Here is a tale of three Utah fools who died two summers ago near Yellow Peak near the Black Mesa trail. Here is Tom Kollenborn's account of when and where and by whom the bodies were recovered.
At the moment, one Kenny Clark of Gilbert, AZ has been missing since Sunday out of that same First Water T-head. May the Lord have mercy on him.
Here are my Five Ways of roasting your ass to a crisp in the Sonoran desert in summer.
Up for a hike?
Addendum (7/6): Mr. Clark was found dead this morning, Friday, around 2 AM in Garden Valley about a mile and a half from the First Water trailhead where his car was parked. Well, at least he died with his boots on. He was found off trail. That was one mistake. Stay on the trail! The other was not leaving an itinerary with his wife. According to a radio report, this is the second time the poor woman has had a husband die on her while hiking.
John Muir (The Mountains of California, 1894, Ch. 1) on California's Sierra Nevada mountain range:
. . . the Sierra should be called not the Nevada, or Snowy Range, but the Range of Light. And after ten years spent in the heart of it, rejoicing and wondering, bathing in its glorious floods of light, seeing the sunbursts of morning among the icy peaks, the noonday radiance on the trees and rocks and snow, the flush of the alpenglow, and a thousand dashing waterfalls with their marvelous abundance of irised spray, it still seems to me above all others the Range of Light, the most divinely beautiful of all the mountain-chains I have ever seen.
Would we have this beautiful description if John Muir had heeded the injunction, Never hike alone!? Note his use of 'mountain-chains' near the end of the passage. That is a term that has fallen into desuetude if it ever saw much use. It is an exact equivalent of the German Bergketten.
The best guide to that region of the Sierra Nevada known as the High Sierra is R. J. Secor, The High Sierra: Peaks, Passes and Trails (The Mountaineers, 1992, 2nd ed. 1999).

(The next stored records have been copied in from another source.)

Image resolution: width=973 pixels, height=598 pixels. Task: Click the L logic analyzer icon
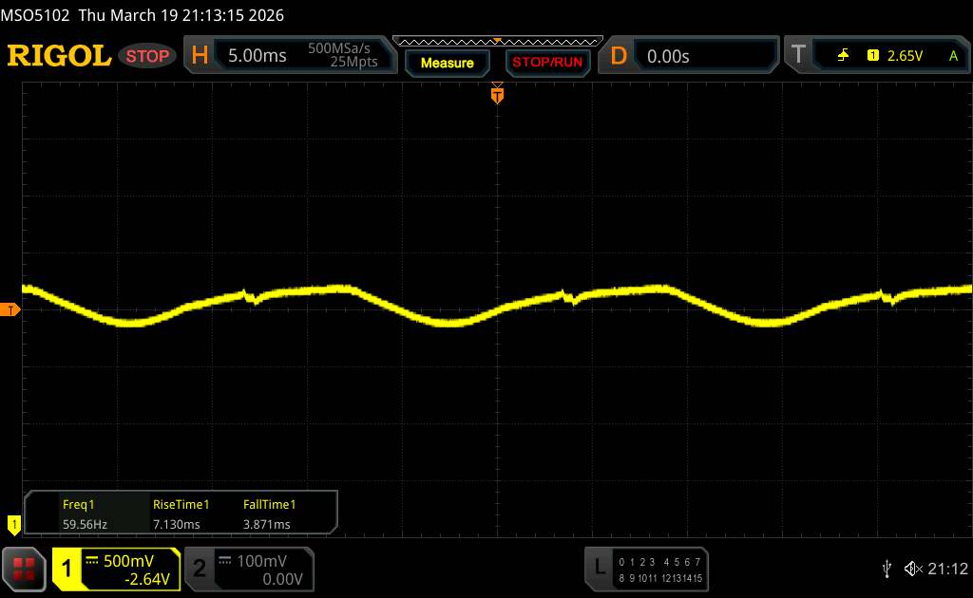(x=600, y=567)
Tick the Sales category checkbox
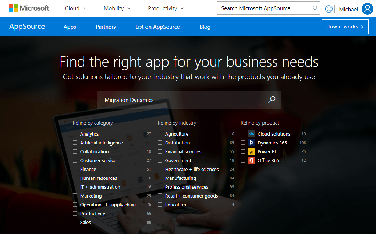The width and height of the screenshot is (376, 234). tap(75, 222)
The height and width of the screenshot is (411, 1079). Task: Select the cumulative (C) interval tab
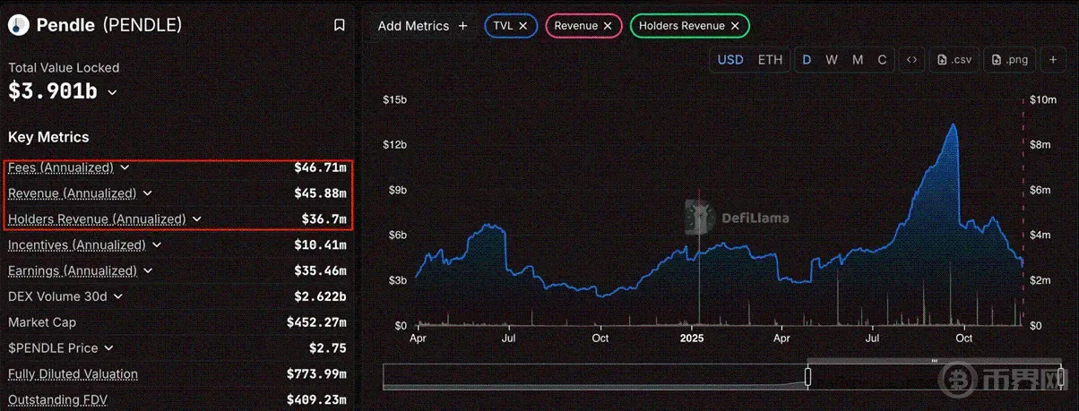click(882, 60)
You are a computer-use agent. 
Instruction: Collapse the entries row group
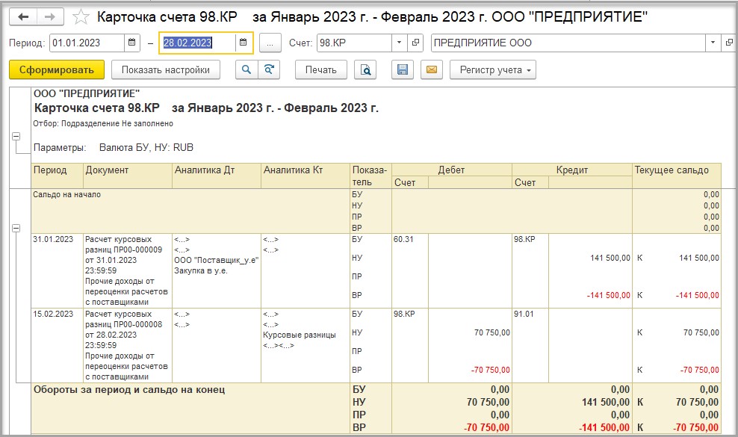point(15,228)
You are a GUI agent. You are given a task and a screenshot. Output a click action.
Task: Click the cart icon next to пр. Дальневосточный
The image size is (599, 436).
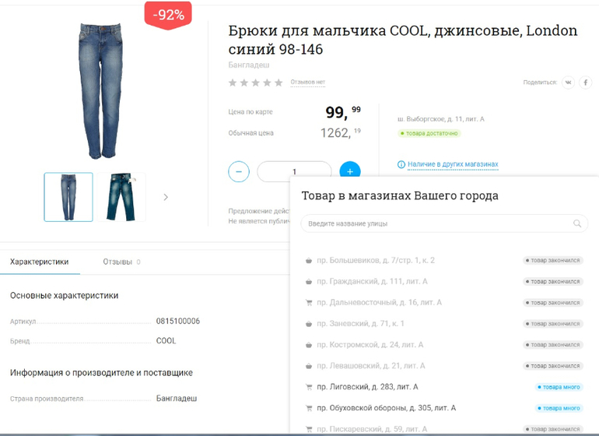tap(309, 303)

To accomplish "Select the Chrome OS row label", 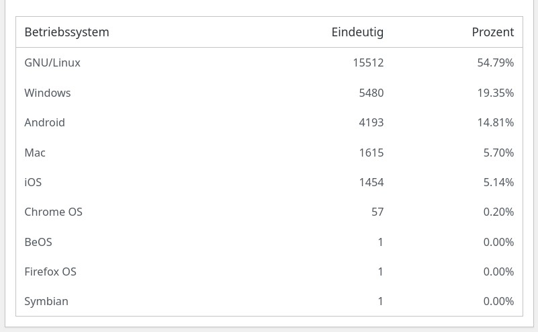I will click(53, 212).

It is a beautifully written book. Here is a taste:
The High Sierra . . . is the best place in the world for the practice of mountains. By the practice of mountains, I am referring to to hiking, cross-country rambling, peak bagging, rock climbing, ice climbing and ski touring. One of my goals in life is to go around the world three times and visit every mountain range twice. But whenever I have wandered other mountains, I have been homesick for the High Sierra. I am a hopeless romantic, and therefore my opinions cannot be regarded as objective. But how can I be objective while discussing the mountains that I love? (p. 9)
My kind of guy. During one of my High Sierra backpacking trips I met a man who knew Secor. Secor the climber smokes cigarettes! To be a climber you have to be all legs and lungs. Take that, you tobacco-wackos!
Here are some shots from last Sunday's Superstition Wilderness 7.6 mile point-to-point hike from First Water trailhead to Canyon Lake trailhead. A delightful hike that starts out easy as one meanders out on the soft and flat Second Water trail though Garden Valley. But then it gets rocky. By the time you come to the junction with the Boulder Canyon trail, you're in deep with plenty of ankle-busting rocks and lung-taxing upgrades. This hike has a lot to offer: easy walking, challenging climbing, solitude, history (one passes right by the Indian Paint mine,) great views of Battleship Mountain and Weaver's Needle, and even a couple riparian areas. The two young whippersnappers depicted, Larry and James, acquitted themselves creditably. I made 'em work.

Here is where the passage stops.